Sales of print books in Canada slipped in the third quarter of 2012 from the same quarter last year, according to the latest figures from BookNet Canada. The market was down overall by 9.5% in unit sales and by 6.4% in dollar value for the July to September quarter.

BookNet does not track e-book sales yet, which CEO Noah Genner says do account for a significant portion of the decline. Results of a BookNet survey of book Canadian book buyers released in October showed that 16% of book purchases in the first half of 2012 were e-books.

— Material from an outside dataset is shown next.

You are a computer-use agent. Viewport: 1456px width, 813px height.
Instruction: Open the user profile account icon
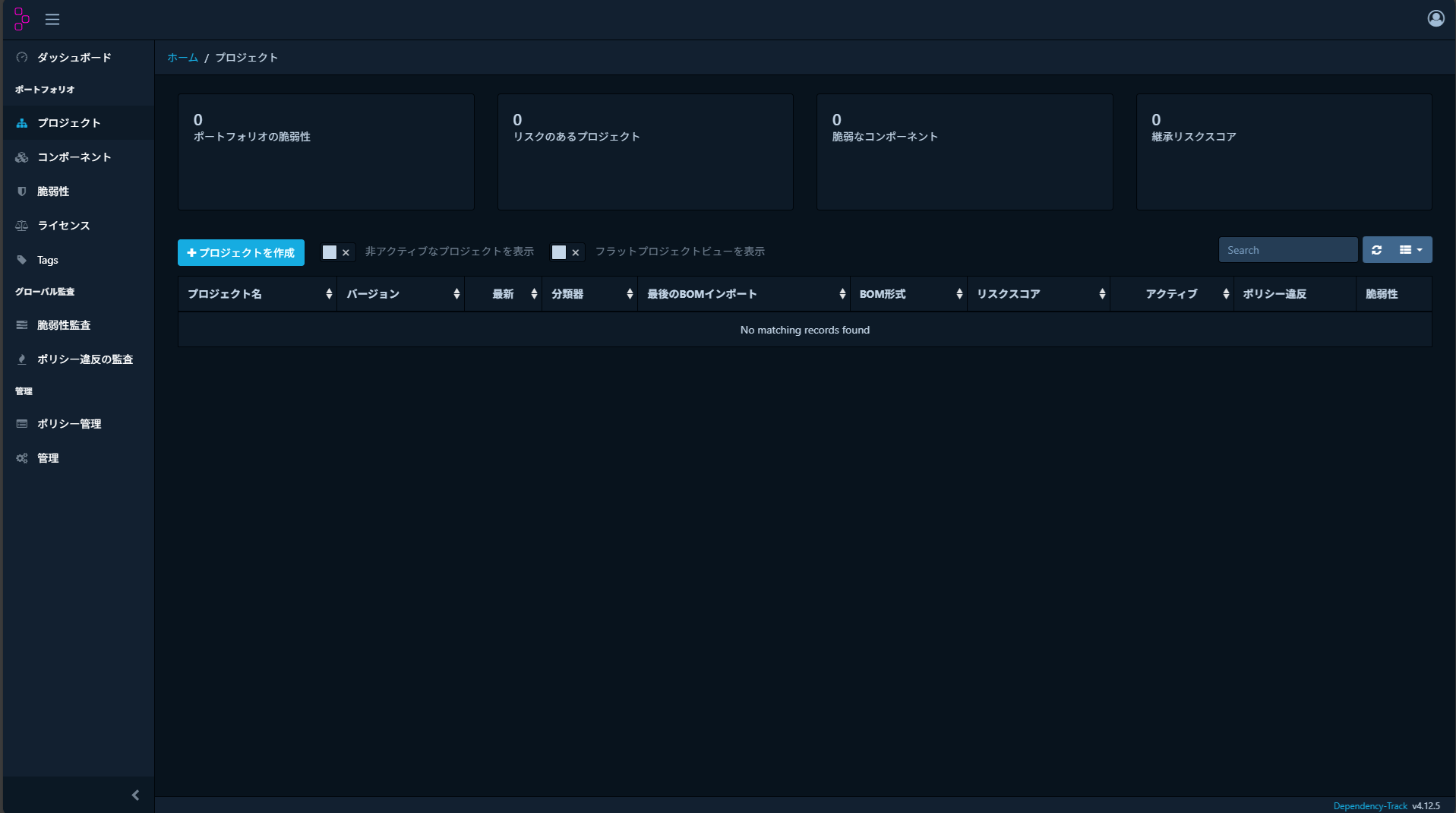click(1435, 18)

“I think that there’s a dual shift happening,” Genner told PW. “I think that there’s more shift happening to online for physical sales, and then there’s also the shift from physical to digital – [it’s] growing in both cases.” BookNet’s consumer data indicates that almost 35% of all book sales in Canada are online, he noted.

Within the new numbers for print sales, nonfiction saw the biggest drop, declining 12.4% in unit sales and 13% in dollar value. Genner attributed part of that to the “huge lift” that sales of Walter Isaacson’s biography of Steve Jobs (Simon & Schuster) gave the category in the same quarter in 2011.

Fiction was the healthiest category, dropping 7.1% in unit sales but only 0.3% in dollars. Sales of juvenile books declined 10.1% in units sold and 6% in dollars.

BookNet’s sales data is based on reports from a fixed panel of 665 retail locations across Canada.